Diamond and co-founder Julie Kramer, 24, say that posting about social influencers is entirely different than traditional celebrities. Even though there may be relatively fewer people paying attention to Charli and Chase versus, say, Kim Kardashian, the ones who do are really paying attention. “If you’re a really big fan of David Dobrik and the Vlog Squad and you don’t have any other friends [to talk about it with], it feels more special,” Kramer explains.
Today, Comments By Celebs is able to support a full-time staff of three through advertisements on the account and on its bi-weekly podcast. As a favorite among young Instagram users, they’re also flooded with summer intern requests (“It’s very flattering,” Emma says).
Not all gossip influencers run quite such lucrative business models — YouTube is littered with tea channels of varying success, devoted to influencer feuds like the James Charles and Tati Westbrook saga. TikTok Room has only partnered with a handful of small brands to monetize the account and doesn’t make nearly enough money for Elasia and Nat to live on; both have separate jobs. As its name would suggest, though, TikTok Room has ambitions to become the next Shade Room: Elasia and Nat are both interested in pursuing marketing post-college and say they want to build the account into something much bigger.
Just as newspapers and traditional media can have wildly different ethical standards — though anathema to respectable journalism, many tabloids continue to pay for stories — so too do gossip accounts. “We don’t post fake tea,” Elasia stresses, though she says they made mistakes in the early days of the Musical.ly page, and has deleted posts in the past. She says they blur out curse words, try to be as unbiased as possible, and never leak private messages or photos. While The Shade Room airs celebrity laundry both dirty and clean, Comments By Celebs, for instance, tends to avoid any negativity whatsoever. “Our whole goal is that we would never want the person in the picture to look at it and be like, ‘Wow, really sucks that they posted that,’” Emma explains.
YouTube channels are often far more vicious. As one anonymous beauty influencer told Cheryl Wischhover in a piece for Vox, “I feel like there are channels who do their job well and then there are other channels that stretch the truth and reach for drama just to post new content, which can lead to false news, rumors, and hurtful words against influencers. Some can even verge on bullying.”
Gossip accounts, most of which are run by people with no background in journalism, or in some cases no interest in it at all, are beholden to an ever-murky set of standards about what counts as fair game.
If an influencer hates what you post, but you know it’s true, do you delete it in the name of creating a positive community, or do you keep it up in the name of objective reporting? If you’re someone like Keemstar, who’s risen to the status of influencer himself, are people still supposed to take your opinion seriously? Ironically, the same debate is happening in journalism itself: When name-brand writers are known less for their work and mostly for their online presences, marketable personas can rise to the top, sometimes at the expense of quality or truthfulness.
Everyone in the business of news, then, whether it’s about politics or TikTok teens, is figuring out where they belong in a world where we are all, to some extent, influencers.

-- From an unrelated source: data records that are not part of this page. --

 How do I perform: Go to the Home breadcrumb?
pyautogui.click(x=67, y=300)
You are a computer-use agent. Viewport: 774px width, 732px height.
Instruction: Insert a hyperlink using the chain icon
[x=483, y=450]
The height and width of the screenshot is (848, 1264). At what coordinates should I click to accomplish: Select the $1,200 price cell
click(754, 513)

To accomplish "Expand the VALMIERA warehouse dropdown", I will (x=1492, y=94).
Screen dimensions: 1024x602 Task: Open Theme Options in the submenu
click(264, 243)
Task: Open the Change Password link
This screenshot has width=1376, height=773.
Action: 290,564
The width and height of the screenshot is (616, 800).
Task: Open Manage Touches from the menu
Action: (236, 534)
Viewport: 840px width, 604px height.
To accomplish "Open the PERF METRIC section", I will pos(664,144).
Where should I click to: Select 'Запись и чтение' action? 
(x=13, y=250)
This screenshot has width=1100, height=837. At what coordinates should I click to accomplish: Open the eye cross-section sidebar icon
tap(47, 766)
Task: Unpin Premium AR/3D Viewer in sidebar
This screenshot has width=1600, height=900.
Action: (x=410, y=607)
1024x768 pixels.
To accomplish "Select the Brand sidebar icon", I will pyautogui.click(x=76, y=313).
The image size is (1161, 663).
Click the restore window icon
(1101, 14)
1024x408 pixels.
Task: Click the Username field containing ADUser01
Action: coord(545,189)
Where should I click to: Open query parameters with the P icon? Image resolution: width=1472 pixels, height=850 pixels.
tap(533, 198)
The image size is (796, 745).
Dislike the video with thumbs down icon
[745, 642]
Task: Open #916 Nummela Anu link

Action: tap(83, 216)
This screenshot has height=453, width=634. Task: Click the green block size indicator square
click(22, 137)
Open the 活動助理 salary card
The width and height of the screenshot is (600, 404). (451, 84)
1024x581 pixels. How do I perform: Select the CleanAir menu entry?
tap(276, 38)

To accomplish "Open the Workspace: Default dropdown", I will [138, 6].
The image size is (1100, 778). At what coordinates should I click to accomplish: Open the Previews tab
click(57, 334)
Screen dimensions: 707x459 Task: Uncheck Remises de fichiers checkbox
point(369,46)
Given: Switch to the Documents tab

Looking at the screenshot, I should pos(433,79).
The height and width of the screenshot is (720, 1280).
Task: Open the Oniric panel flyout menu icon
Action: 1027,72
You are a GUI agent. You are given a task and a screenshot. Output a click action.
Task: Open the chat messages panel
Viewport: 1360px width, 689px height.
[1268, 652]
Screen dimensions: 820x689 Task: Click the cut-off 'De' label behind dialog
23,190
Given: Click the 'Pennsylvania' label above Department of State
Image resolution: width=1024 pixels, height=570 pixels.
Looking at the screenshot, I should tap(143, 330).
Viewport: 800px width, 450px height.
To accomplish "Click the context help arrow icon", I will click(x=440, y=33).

In the early days of the celebrity gossip internet, bloggers like Perez Hilton would pride themselves in their refusal to bend to celebrities’ demands. Now that everyone is jockeying for clout on the same platforms, positivity, not snark, is what sells.
The tone and quality of gossip accounts may not seem to matter much for those uninterested in their subjects, but as the space grows — and as long as there continue to be more famous people than ever in history, it will — traditional media will have to learn from it. Conversely, gossip influencers may be the standard social news outlets of the future.